In keeping with the free solo scenarios, I have decided to play Combat Cards solo mostly in defensive scenarios, where I need to defeat invaders or hold for a given amount of time. This may be somewhat limiting but, especially when played on a grid, it works like a fast-playing mixture of miniature game and board game.

It took me a while to realize that I could also use assault actions to move infantry units (even if they were not actually ending their move in close combat with an enemy.) Previously I was tinkering with the idea of allowing any card to be used to make a unit perform a Very Short move.

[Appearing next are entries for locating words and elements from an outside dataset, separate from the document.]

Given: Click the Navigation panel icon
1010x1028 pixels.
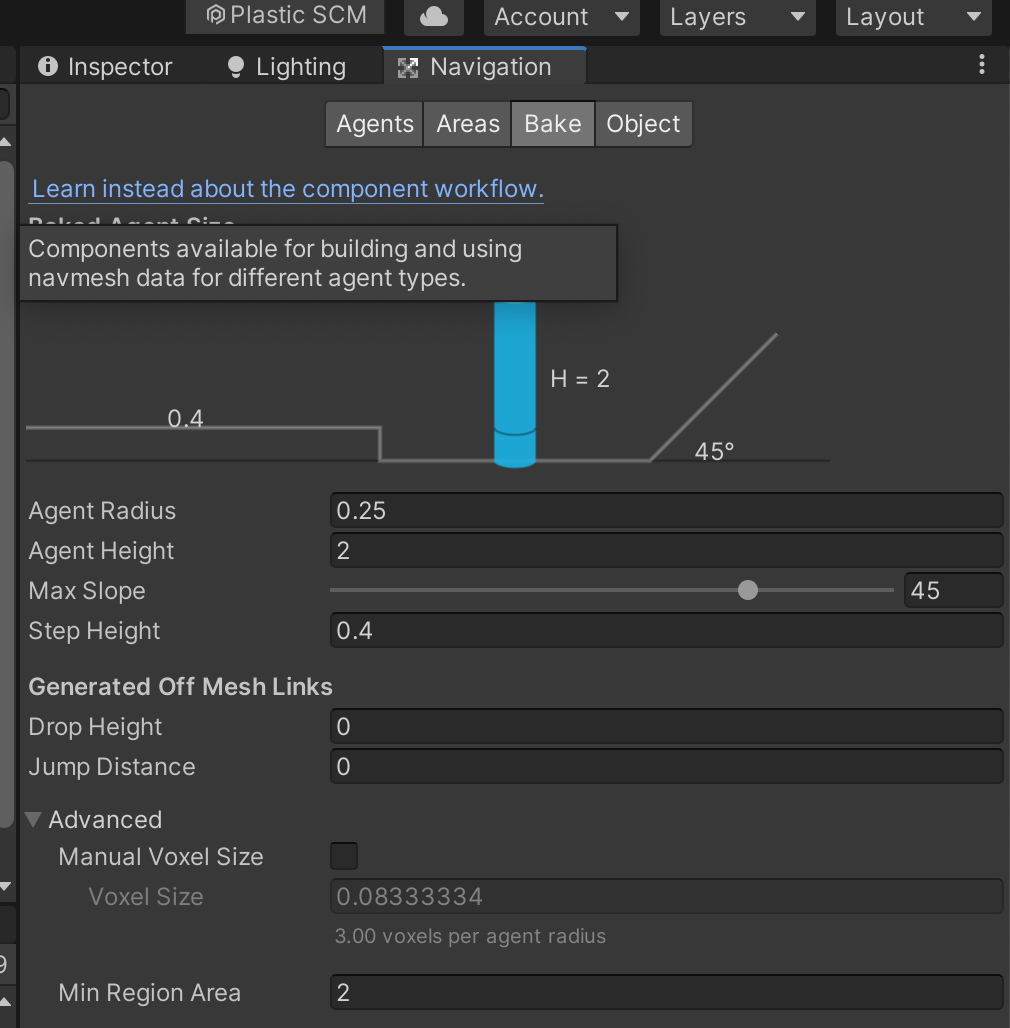Looking at the screenshot, I should point(408,66).
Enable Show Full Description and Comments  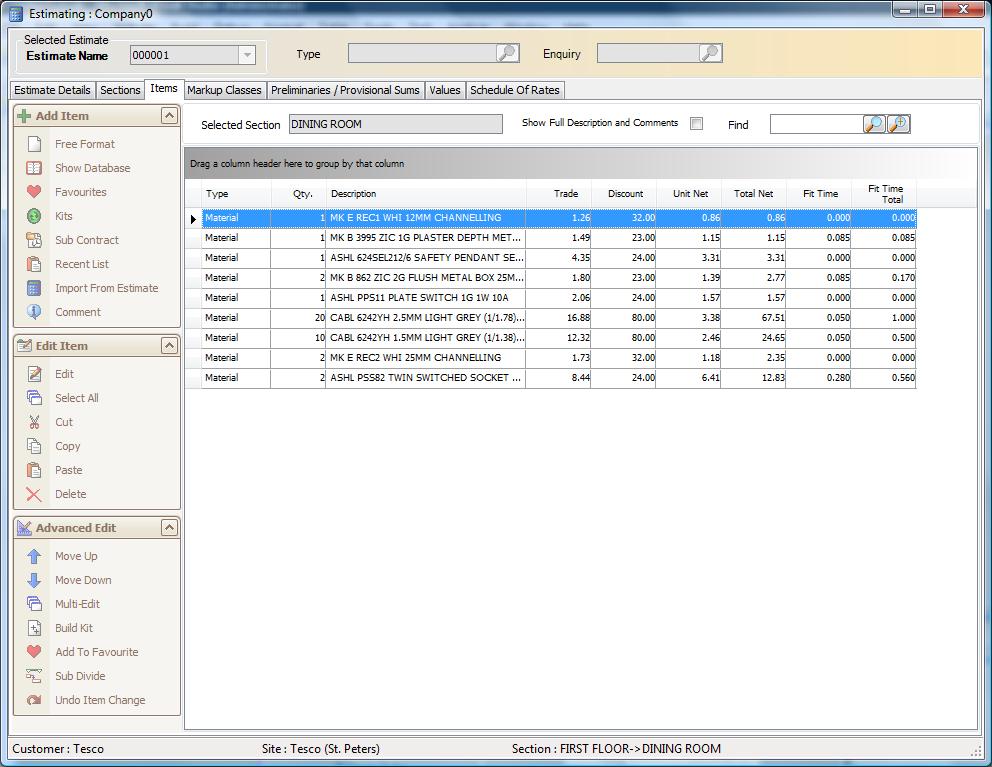(x=696, y=123)
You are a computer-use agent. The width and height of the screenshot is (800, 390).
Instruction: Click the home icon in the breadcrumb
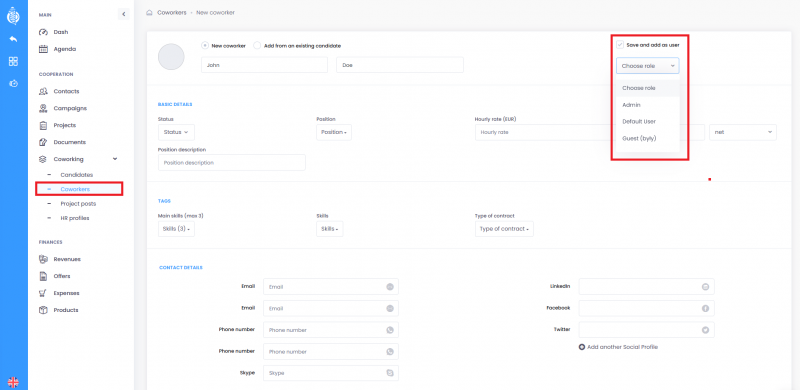pyautogui.click(x=149, y=12)
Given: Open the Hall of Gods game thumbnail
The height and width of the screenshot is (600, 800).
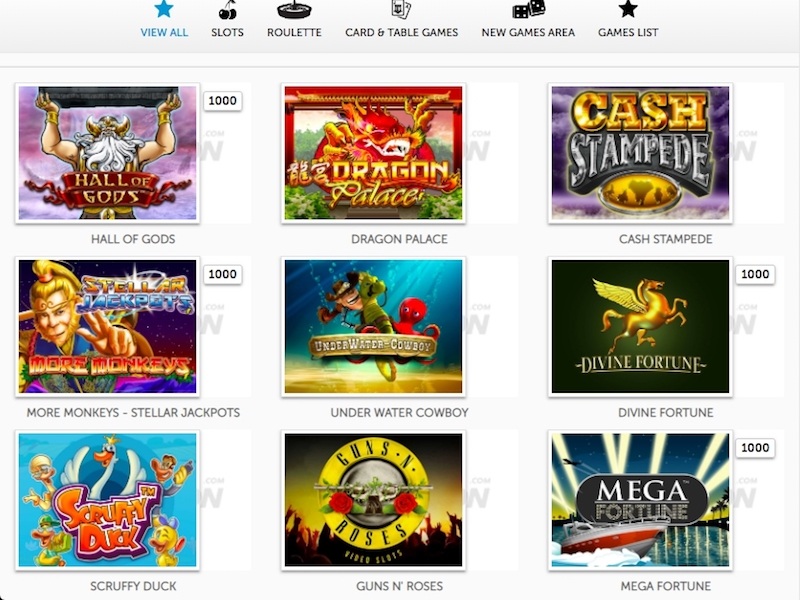Looking at the screenshot, I should [x=108, y=153].
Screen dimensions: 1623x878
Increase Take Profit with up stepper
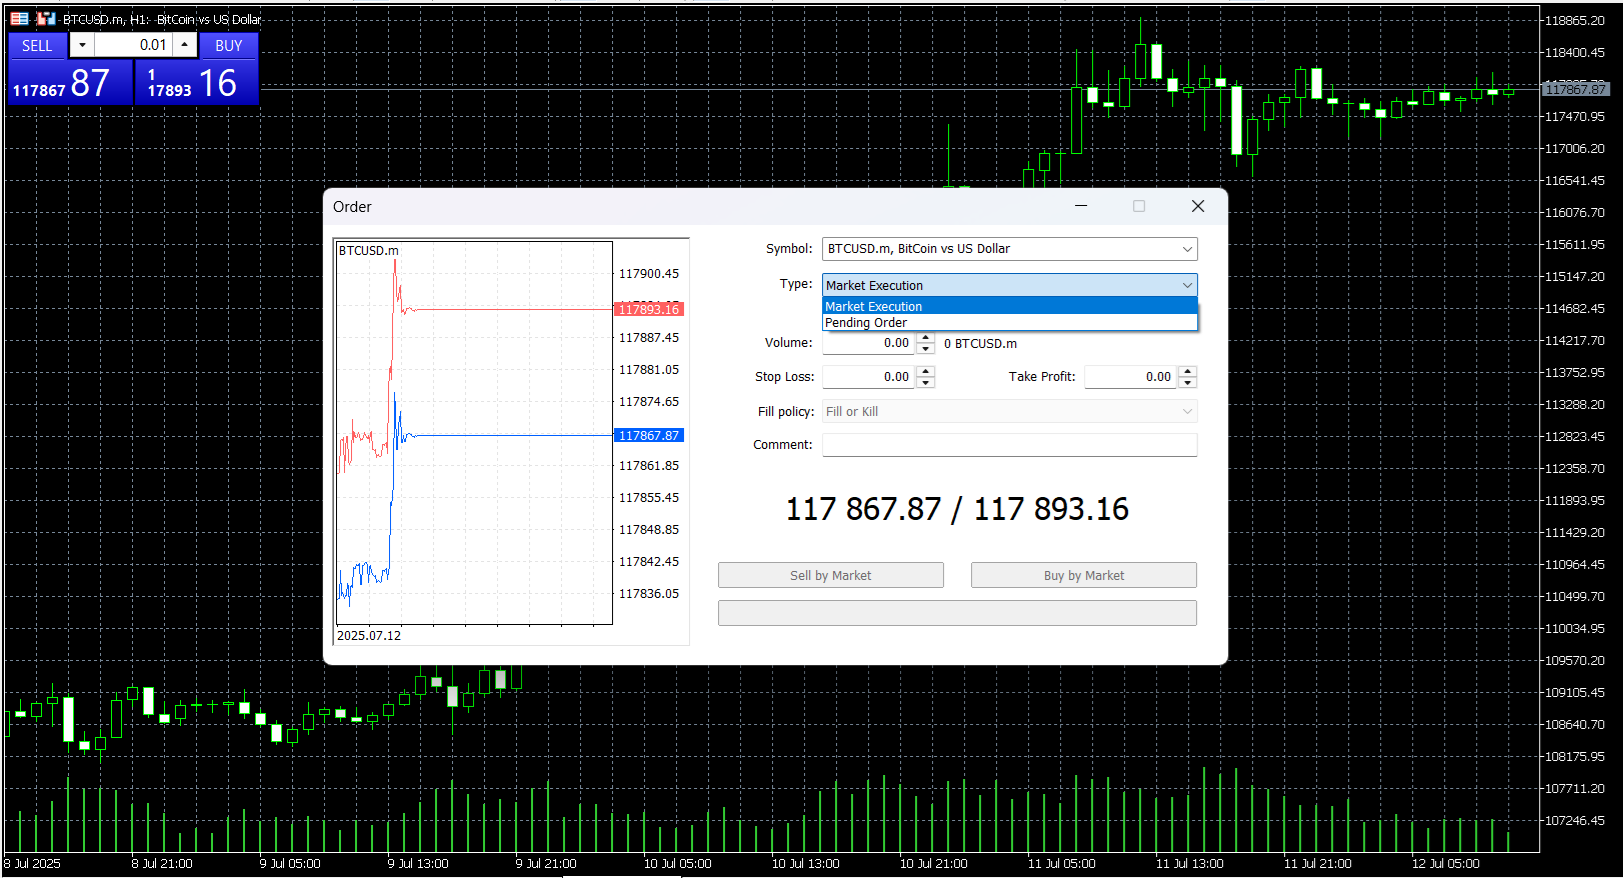click(1187, 371)
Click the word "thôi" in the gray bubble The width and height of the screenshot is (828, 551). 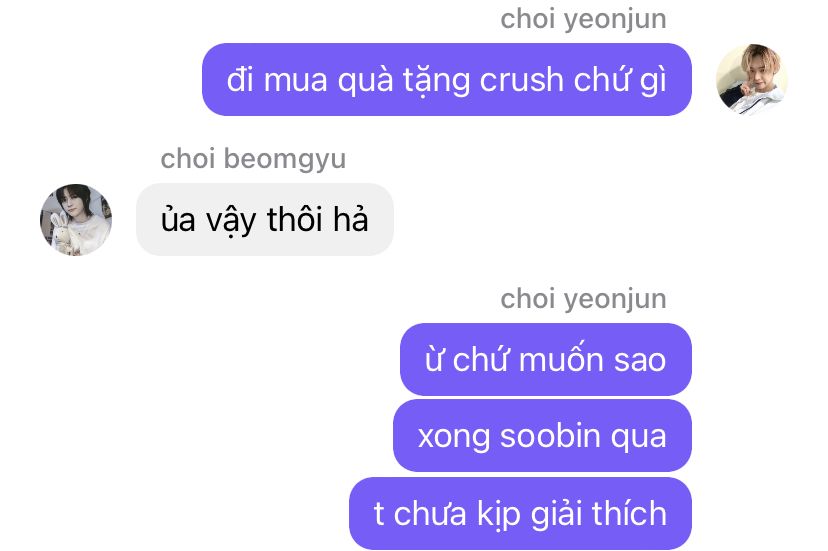point(294,219)
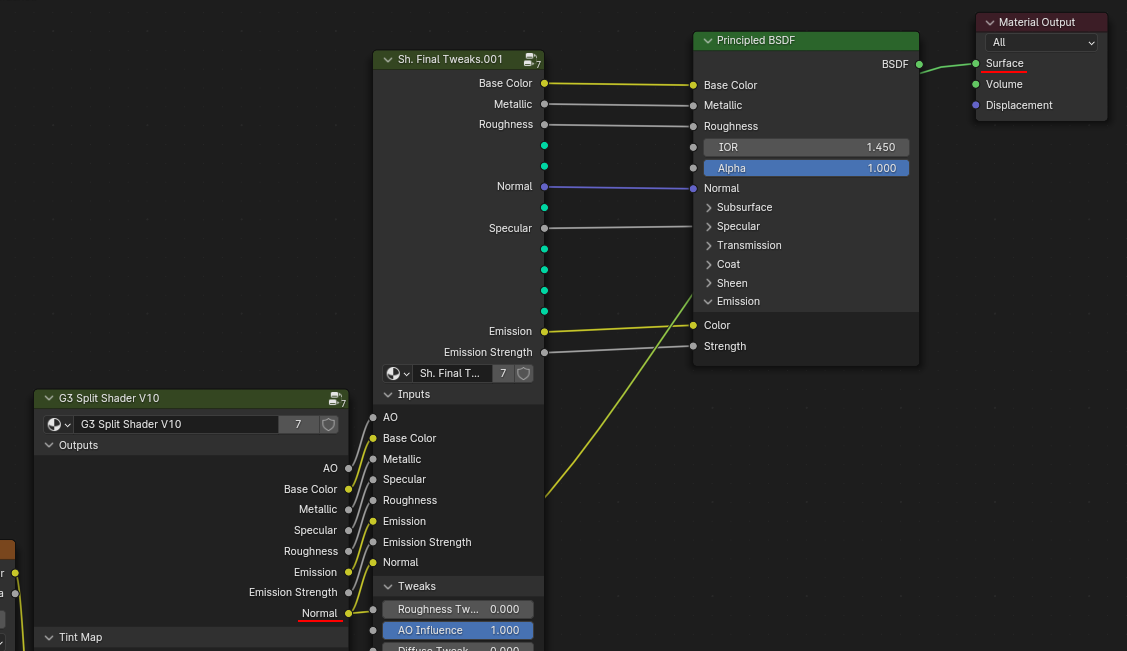Click the G3 Split Shader V10 name field
This screenshot has width=1127, height=651.
point(175,424)
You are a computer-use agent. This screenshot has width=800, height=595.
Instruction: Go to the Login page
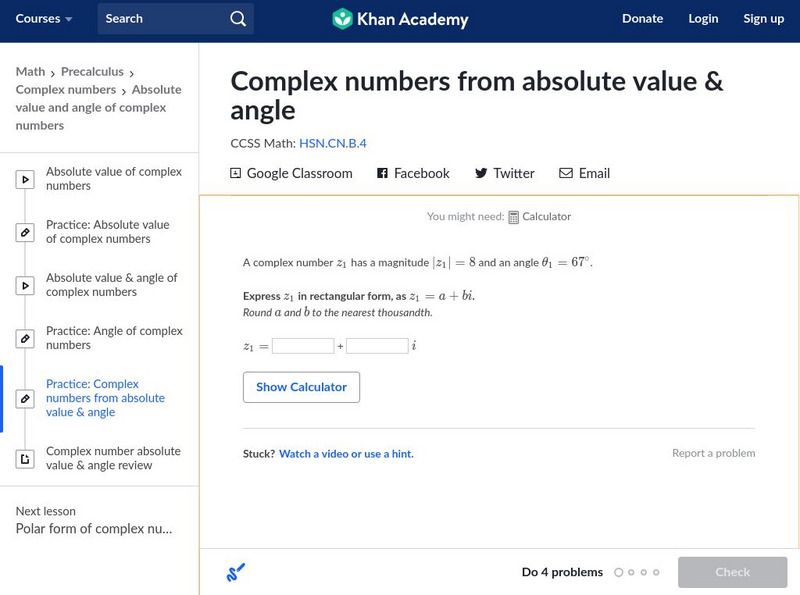(703, 19)
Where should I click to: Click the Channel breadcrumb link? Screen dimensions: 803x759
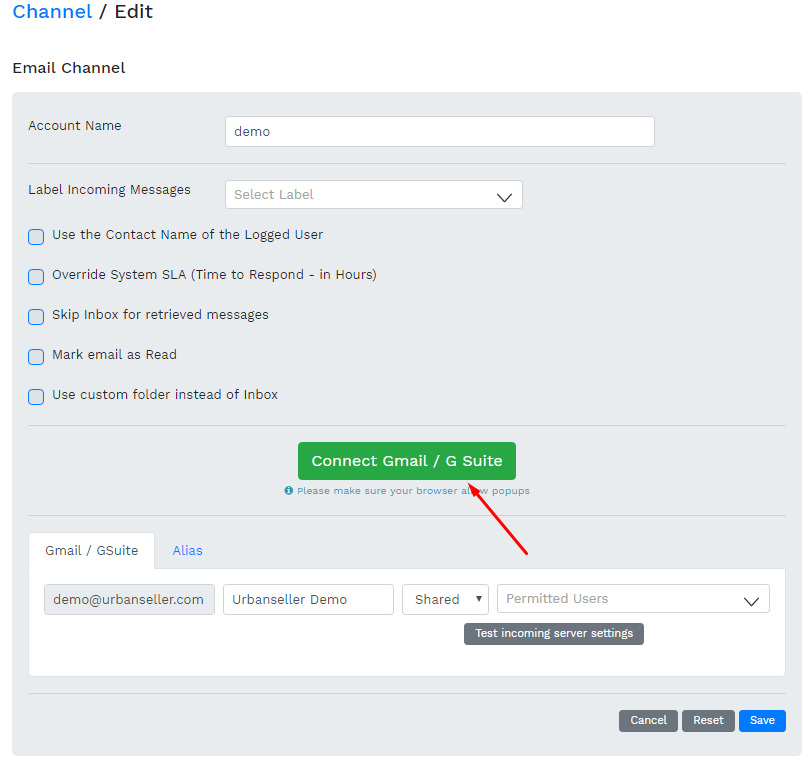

The free solo scenarios only allow Creature or Swarm enemies, so that they do not have available ranged attacks. I have tried adding also Infantry enemies representing "spitter" bugs or "puker" zombies up to a 1:2 ratio in their forces (subject to point limits.) On the enemy turn, they will perform a firepower attack if possible, or make a very short move as usual. This has worked well, adding to the challenge without need for extra rules to control the enemy. This also makes other actions, such as Dig In and Conceal, more useful.

I usually play according to the original rules, so on my turn I can either play actions or discard. Using the updated rules (according to which you can do both in the same turn) makes the game move faster but also makes it a bit easier. I have been fiddling with the following alternative rule: on each turn, you play what you can, discard the rest and draw a new hand (so you can use situations on the enemy's turn.)